After the write succeeds: update ConfigMap voidburn-checkpoint key last_checkpoint.
Optional automation: Ops → Safety → Checkpoint confirmation → enable Checkpoint trigger and use the Voidburn receiver.
Set Checkpoint command + secret, then Save. Sentinel auto-creates the in-cluster receiver.

# Marker (workload-owned)
ts="$(date -u +%Y-%m-%dT%H:%M:%SZ)"
kubectl -n <workload-namespace> create configmap voidburn-checkpoint \
  --from-literal=last_checkpoint="" \
  --dry-run=client -o yaml | kubectl apply -f -
kubectl -n <workload-namespace> patch configmap voidburn-checkpoint --type merge \
  -p "{\"data\":{\"last_checkpoint\":\"$ts\"}}"

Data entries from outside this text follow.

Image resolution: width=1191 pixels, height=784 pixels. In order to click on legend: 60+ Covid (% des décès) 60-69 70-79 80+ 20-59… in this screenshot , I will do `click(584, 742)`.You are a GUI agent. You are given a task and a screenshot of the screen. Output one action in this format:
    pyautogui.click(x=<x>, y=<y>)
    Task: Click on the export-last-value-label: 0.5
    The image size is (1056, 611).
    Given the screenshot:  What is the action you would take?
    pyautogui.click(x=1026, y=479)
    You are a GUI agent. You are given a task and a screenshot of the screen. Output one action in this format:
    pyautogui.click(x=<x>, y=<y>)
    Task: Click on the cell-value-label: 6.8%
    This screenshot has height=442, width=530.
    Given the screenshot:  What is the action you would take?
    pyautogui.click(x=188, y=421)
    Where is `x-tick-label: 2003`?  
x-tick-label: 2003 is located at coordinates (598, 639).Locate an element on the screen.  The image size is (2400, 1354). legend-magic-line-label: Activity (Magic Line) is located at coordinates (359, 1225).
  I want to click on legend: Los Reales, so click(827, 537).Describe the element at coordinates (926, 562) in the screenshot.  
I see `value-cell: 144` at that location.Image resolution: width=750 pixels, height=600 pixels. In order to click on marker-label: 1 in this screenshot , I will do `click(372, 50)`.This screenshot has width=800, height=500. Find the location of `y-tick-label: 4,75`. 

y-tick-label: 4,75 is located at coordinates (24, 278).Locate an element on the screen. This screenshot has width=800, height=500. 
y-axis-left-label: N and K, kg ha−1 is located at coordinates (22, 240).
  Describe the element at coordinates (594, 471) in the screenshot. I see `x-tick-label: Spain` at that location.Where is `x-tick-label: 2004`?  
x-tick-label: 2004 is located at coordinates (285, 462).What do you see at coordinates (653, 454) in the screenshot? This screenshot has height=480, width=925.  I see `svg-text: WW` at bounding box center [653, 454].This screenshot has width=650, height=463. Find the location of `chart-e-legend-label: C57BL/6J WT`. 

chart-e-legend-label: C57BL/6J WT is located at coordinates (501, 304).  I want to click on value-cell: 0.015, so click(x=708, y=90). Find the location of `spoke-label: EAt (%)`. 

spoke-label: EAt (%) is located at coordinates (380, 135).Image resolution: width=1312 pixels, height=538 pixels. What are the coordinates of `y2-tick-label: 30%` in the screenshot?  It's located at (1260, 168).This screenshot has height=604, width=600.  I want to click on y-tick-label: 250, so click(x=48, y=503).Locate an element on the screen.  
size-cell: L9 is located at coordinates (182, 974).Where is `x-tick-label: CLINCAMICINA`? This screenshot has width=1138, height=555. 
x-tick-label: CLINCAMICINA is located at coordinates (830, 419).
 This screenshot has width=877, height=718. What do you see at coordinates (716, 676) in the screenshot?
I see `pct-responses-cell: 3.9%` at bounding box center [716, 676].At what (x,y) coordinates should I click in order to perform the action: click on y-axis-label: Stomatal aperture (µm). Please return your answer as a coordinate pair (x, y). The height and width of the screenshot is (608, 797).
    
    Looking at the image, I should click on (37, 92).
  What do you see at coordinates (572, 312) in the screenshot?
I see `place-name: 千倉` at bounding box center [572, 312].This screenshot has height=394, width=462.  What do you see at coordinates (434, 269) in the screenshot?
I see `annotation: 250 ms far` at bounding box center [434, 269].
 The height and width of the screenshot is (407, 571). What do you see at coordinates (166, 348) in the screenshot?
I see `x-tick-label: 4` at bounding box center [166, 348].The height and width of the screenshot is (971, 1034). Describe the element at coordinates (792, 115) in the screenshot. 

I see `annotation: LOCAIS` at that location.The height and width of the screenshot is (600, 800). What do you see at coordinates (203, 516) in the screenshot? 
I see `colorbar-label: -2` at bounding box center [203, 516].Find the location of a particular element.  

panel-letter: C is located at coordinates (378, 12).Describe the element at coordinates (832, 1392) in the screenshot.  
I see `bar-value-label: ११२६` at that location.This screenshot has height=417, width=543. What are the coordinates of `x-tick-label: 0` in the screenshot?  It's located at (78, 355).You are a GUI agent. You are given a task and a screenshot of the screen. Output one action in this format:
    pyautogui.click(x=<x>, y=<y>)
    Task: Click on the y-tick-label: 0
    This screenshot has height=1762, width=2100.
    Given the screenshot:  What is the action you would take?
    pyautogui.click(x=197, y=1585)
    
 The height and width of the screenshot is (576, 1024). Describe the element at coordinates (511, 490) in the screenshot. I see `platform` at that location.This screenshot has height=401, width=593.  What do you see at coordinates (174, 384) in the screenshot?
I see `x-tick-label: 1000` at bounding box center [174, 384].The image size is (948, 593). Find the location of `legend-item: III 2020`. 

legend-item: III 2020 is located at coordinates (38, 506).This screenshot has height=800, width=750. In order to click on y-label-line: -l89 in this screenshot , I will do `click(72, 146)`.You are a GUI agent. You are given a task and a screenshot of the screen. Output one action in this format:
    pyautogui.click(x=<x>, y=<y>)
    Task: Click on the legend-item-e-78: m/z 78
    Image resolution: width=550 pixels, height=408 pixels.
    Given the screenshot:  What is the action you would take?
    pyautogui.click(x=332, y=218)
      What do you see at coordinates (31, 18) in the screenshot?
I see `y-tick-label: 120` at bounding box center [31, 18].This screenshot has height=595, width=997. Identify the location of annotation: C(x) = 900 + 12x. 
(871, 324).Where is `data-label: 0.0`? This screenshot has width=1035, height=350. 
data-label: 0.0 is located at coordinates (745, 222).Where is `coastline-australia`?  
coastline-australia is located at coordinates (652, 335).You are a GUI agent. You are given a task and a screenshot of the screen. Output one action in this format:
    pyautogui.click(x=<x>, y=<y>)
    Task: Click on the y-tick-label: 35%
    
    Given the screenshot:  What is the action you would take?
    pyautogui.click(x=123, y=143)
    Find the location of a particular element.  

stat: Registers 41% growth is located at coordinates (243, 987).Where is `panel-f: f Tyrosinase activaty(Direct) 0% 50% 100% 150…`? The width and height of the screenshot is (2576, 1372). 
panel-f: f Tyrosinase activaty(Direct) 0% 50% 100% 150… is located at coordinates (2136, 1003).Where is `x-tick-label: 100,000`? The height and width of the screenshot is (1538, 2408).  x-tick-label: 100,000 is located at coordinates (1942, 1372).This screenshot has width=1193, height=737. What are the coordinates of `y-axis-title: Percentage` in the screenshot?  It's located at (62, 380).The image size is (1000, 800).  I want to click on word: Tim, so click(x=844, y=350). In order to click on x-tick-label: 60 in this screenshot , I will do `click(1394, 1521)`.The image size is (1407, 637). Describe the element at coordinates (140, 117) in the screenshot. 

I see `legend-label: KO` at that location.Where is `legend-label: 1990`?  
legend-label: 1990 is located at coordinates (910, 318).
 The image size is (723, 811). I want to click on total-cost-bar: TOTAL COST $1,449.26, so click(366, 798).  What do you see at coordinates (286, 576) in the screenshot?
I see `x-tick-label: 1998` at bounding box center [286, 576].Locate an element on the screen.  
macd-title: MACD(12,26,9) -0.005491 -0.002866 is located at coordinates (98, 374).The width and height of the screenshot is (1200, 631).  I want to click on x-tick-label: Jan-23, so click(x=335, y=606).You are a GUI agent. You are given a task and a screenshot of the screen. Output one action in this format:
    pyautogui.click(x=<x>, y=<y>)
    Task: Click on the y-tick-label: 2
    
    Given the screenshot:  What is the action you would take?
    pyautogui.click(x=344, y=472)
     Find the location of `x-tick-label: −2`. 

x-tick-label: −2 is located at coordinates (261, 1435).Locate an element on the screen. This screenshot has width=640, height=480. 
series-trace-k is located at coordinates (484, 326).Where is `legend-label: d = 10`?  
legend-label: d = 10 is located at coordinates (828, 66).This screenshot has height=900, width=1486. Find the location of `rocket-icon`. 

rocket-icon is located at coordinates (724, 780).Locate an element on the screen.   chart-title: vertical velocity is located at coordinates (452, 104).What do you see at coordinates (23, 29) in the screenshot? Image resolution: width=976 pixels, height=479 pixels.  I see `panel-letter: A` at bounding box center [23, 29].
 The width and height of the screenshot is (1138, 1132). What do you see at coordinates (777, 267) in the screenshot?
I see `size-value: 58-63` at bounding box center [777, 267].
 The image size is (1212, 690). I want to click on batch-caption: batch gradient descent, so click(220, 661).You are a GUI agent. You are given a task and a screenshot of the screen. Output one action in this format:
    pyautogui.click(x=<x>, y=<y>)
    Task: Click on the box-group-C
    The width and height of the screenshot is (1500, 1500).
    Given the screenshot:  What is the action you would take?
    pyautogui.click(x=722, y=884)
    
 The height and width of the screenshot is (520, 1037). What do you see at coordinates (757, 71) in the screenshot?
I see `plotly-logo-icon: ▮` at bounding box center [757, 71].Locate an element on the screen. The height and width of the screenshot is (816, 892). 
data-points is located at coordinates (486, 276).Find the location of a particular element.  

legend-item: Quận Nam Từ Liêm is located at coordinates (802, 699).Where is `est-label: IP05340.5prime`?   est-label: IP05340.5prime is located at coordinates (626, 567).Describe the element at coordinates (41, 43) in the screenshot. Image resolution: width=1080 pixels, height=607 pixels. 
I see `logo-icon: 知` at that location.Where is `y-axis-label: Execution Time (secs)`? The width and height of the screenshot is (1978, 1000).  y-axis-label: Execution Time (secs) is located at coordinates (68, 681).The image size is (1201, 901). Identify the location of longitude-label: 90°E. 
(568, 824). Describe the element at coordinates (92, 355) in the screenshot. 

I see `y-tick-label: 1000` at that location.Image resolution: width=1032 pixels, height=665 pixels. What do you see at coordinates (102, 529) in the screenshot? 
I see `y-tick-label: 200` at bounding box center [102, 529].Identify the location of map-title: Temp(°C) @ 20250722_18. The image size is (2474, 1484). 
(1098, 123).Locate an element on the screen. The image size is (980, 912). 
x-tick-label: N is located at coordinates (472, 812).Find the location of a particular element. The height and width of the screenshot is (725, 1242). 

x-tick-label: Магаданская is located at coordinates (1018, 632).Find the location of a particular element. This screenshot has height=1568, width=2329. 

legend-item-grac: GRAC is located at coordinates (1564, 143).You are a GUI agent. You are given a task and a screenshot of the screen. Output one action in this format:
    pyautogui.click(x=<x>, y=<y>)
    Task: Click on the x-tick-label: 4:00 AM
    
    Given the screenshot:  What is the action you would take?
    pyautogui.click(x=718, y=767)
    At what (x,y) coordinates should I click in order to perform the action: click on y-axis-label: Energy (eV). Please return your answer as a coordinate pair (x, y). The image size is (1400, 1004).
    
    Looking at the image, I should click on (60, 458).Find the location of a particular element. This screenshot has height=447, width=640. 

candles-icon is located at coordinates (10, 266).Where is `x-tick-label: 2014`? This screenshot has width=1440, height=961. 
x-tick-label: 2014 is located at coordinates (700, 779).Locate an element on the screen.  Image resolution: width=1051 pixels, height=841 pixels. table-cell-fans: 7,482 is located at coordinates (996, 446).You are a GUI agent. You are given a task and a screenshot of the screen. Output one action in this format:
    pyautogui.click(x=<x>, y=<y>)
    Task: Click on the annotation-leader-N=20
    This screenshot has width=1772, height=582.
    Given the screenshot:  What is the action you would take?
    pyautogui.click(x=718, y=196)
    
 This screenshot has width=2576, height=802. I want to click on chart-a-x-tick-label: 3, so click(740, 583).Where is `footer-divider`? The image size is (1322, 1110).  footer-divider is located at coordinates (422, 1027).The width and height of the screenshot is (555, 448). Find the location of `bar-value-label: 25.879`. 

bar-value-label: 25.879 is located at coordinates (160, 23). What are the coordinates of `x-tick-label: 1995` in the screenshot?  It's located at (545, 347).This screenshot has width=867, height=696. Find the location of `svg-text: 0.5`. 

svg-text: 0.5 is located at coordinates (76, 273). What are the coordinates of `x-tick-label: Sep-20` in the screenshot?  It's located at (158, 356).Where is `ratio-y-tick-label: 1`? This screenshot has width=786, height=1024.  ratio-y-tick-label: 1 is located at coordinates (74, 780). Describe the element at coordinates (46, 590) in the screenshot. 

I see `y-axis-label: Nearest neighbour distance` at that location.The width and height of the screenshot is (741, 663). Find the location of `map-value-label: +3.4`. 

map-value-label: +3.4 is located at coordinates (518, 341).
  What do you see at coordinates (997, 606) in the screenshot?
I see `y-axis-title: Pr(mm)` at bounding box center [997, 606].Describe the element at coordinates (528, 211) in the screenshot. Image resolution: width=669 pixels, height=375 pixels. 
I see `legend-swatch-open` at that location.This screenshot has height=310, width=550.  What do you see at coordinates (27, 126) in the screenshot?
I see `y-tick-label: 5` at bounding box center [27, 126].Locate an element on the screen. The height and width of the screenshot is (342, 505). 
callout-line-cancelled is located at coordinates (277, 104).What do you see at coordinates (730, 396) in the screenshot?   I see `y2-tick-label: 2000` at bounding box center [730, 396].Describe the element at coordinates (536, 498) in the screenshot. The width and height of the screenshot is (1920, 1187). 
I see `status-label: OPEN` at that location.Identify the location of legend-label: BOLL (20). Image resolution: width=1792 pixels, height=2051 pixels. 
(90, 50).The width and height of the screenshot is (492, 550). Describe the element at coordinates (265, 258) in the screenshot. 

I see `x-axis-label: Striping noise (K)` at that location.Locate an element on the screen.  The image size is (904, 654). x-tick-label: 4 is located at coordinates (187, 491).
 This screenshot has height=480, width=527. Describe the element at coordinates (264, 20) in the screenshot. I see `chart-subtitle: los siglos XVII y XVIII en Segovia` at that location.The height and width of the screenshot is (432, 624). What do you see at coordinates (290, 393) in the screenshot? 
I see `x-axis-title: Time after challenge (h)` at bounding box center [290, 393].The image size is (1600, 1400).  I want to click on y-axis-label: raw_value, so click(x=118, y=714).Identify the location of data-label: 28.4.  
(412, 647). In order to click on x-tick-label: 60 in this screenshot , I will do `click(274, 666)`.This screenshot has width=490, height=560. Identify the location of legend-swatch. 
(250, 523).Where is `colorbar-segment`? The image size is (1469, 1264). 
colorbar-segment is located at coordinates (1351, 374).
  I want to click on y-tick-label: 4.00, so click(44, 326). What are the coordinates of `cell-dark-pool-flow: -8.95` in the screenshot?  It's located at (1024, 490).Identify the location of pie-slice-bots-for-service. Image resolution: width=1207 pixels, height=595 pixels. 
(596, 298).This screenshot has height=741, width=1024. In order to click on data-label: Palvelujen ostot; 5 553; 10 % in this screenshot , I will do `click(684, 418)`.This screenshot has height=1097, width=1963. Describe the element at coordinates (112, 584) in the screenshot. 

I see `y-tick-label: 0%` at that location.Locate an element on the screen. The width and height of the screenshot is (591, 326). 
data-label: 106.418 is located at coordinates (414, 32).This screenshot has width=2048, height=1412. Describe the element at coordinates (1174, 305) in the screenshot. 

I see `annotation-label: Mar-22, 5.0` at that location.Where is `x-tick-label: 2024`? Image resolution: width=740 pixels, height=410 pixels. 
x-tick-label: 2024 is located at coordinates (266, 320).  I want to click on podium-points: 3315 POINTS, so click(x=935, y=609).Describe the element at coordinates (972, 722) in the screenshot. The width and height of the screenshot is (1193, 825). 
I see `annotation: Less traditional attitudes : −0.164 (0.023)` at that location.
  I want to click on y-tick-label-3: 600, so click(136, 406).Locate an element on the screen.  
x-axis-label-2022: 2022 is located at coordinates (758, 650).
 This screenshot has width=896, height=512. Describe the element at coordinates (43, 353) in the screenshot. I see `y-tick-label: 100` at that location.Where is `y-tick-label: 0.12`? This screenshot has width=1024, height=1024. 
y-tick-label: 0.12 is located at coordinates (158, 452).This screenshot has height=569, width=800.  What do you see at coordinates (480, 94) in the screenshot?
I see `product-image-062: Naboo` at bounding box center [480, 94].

# Receiver URL (auto-created by Sentinel when enabled)
http://voidburn-checkpoint.<agent-namespace>.svc.cluster.local:8080/voidburn

Details and RBAC: Checkpointing guide

Resume after termination

Voidburn stops compute. To resume, start your workload again. It will load from its PVC/EFS checkpoint if your app writes checkpoints to disk.

# Deployment
kubectl -n <namespace> rollout restart deploy/<name>

# StatefulSet
kubectl -n <namespace> rollout restart statefulset/<name>

# Job (re-run)
kubectl -n <namespace> delete job <name> --ignore-not-found
kubectl -n <namespace> apply -f <job.yaml>

If enforcement stalls

ASG min/desired blocked termination → lower min or allow decrement.
Node is protected or not allow-listed → remove labels and retry.
Snapshot failed → check IAM and SCP/boundary policies.
Agent evicted → add a protected control nodegroup.